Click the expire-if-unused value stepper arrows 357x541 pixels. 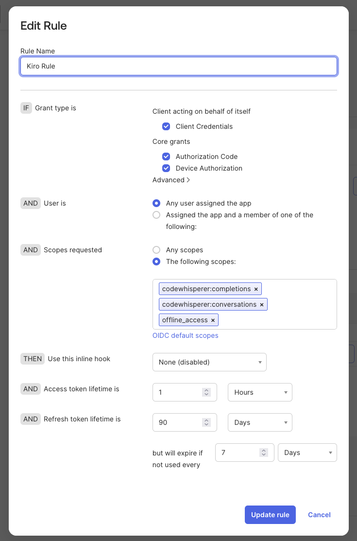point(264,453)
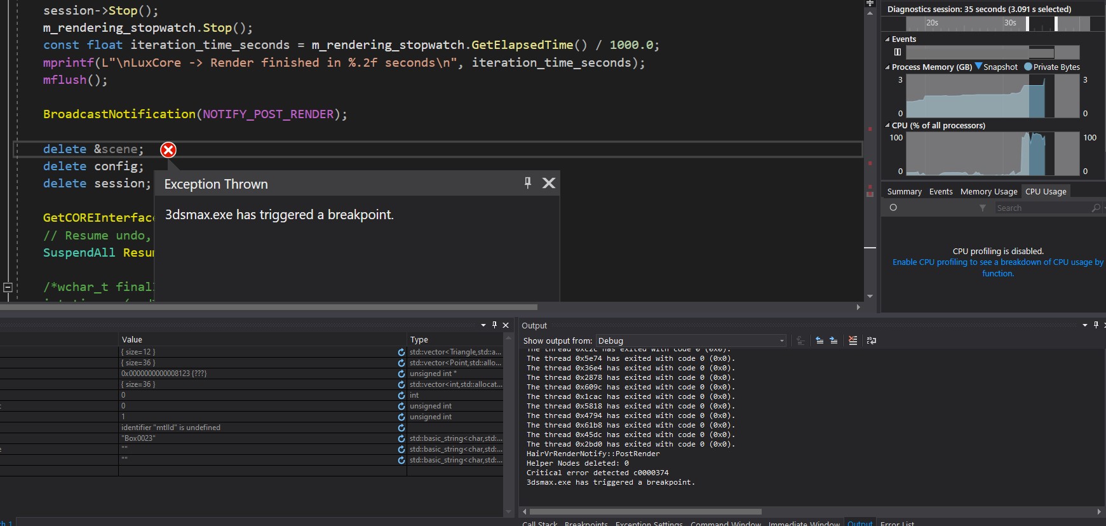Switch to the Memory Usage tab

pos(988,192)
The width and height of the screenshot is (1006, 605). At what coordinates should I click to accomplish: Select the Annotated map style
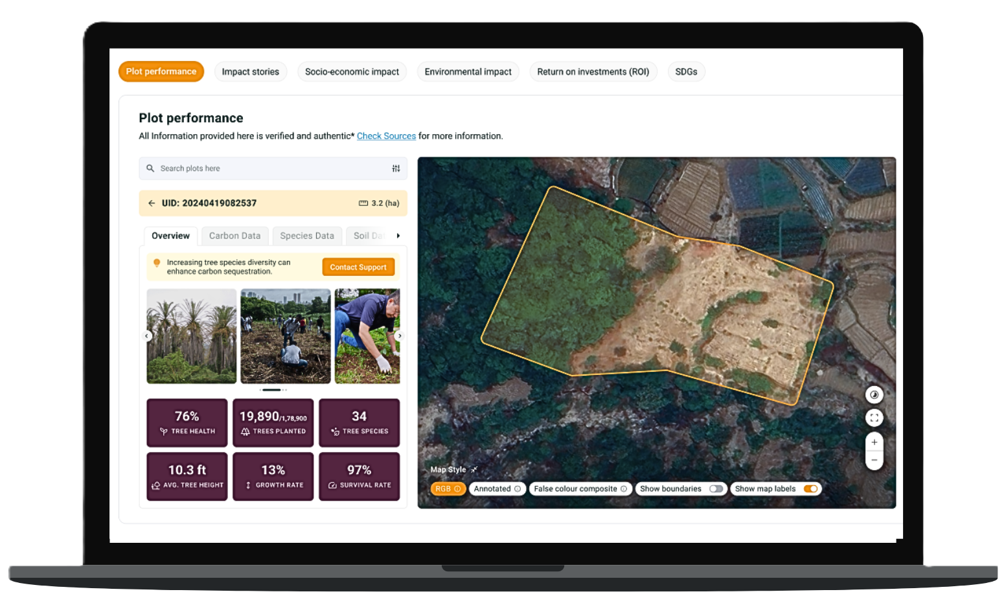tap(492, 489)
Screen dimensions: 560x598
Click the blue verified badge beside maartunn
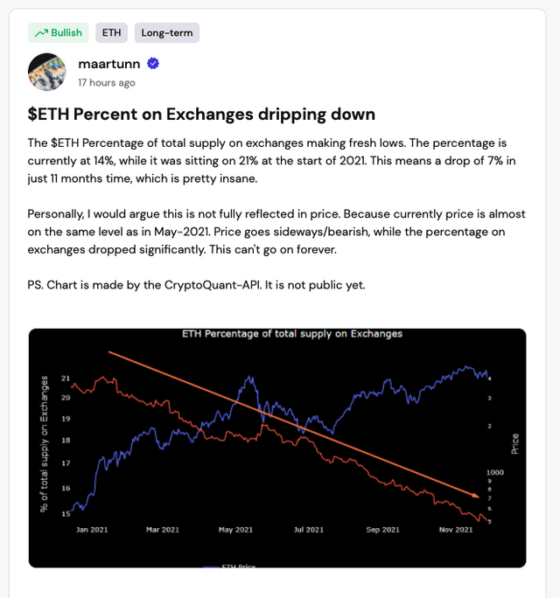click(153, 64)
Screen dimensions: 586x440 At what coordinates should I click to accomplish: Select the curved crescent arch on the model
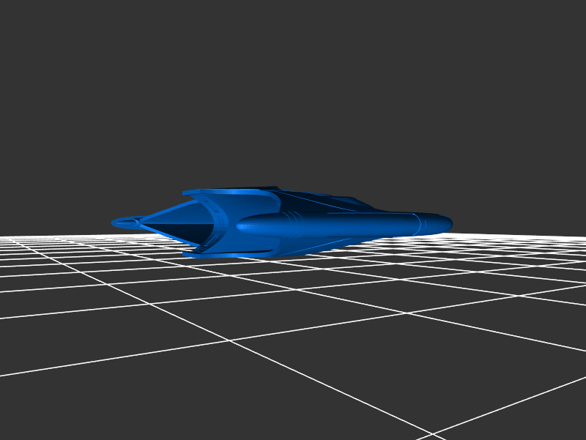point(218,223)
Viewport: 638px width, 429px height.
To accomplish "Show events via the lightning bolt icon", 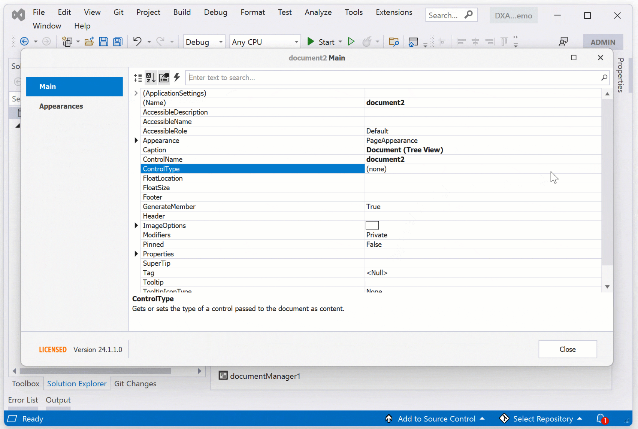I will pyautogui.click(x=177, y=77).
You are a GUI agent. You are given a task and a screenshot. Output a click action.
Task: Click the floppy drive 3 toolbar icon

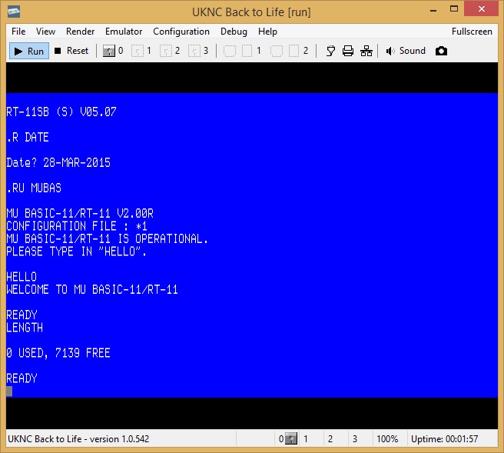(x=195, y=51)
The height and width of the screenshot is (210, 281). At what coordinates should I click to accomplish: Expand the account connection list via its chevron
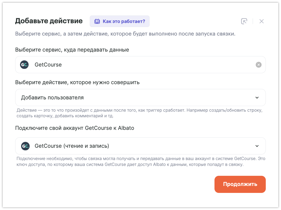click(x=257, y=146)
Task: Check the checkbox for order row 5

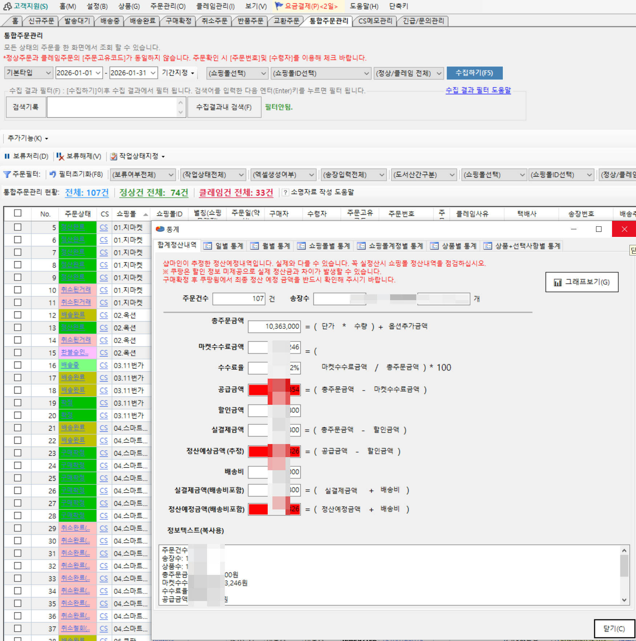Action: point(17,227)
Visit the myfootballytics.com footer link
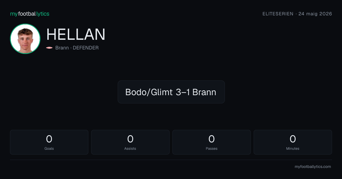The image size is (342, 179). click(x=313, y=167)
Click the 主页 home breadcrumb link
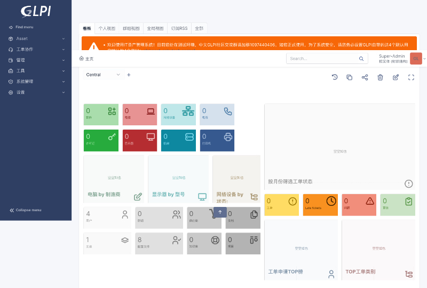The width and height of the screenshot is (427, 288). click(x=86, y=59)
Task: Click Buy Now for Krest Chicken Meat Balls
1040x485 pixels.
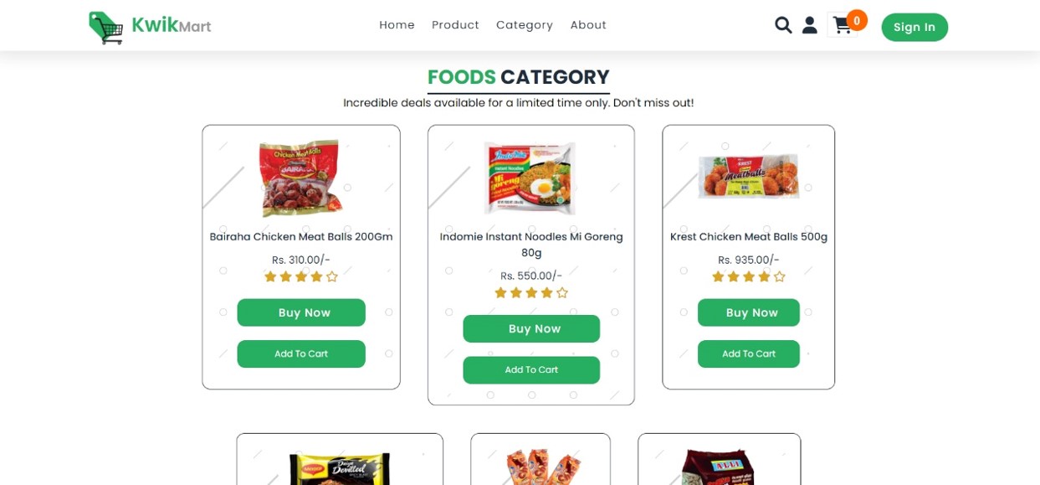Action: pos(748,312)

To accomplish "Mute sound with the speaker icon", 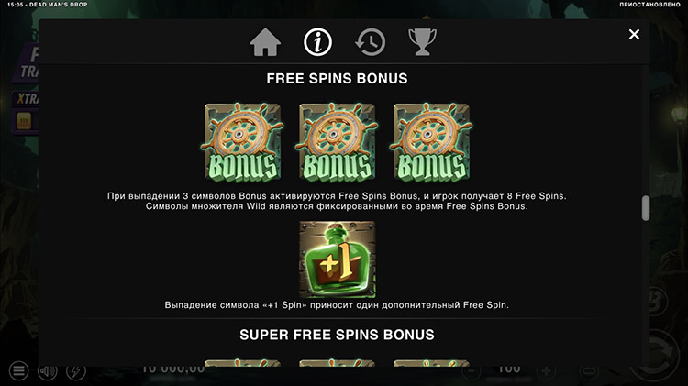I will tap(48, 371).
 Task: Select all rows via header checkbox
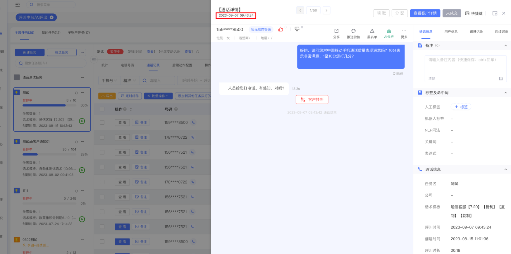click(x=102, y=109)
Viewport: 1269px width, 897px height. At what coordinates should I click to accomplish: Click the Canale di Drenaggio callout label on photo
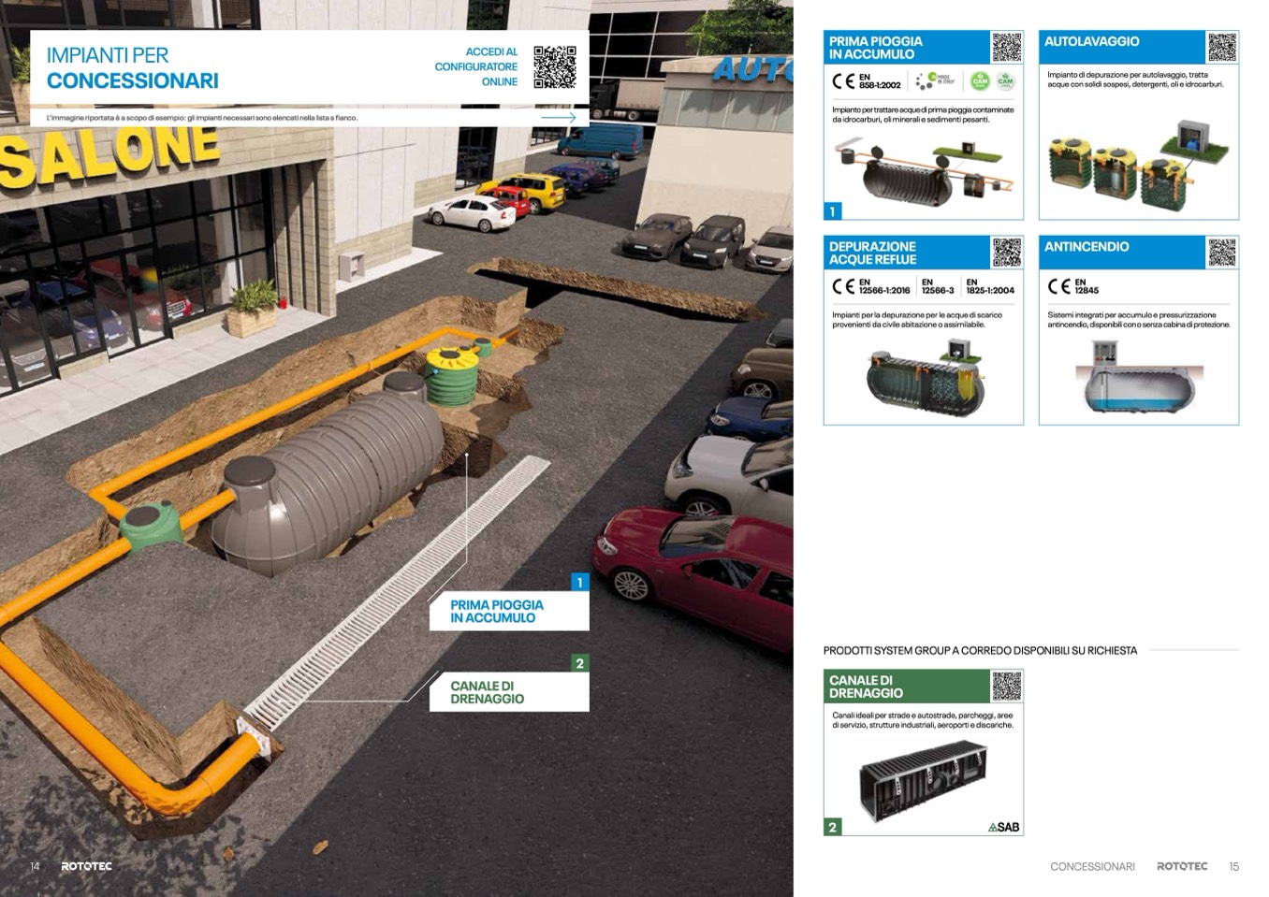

········

Task – Wherever the word "Viewport" occurs in a line of the listing, copy that line.

Task output –
Viewport: 638px width, 429px height.
Viewport: 1269px width, 897px height. At what coordinates should I click to accomplish: Click the Canale di Drenaggio callout label on photo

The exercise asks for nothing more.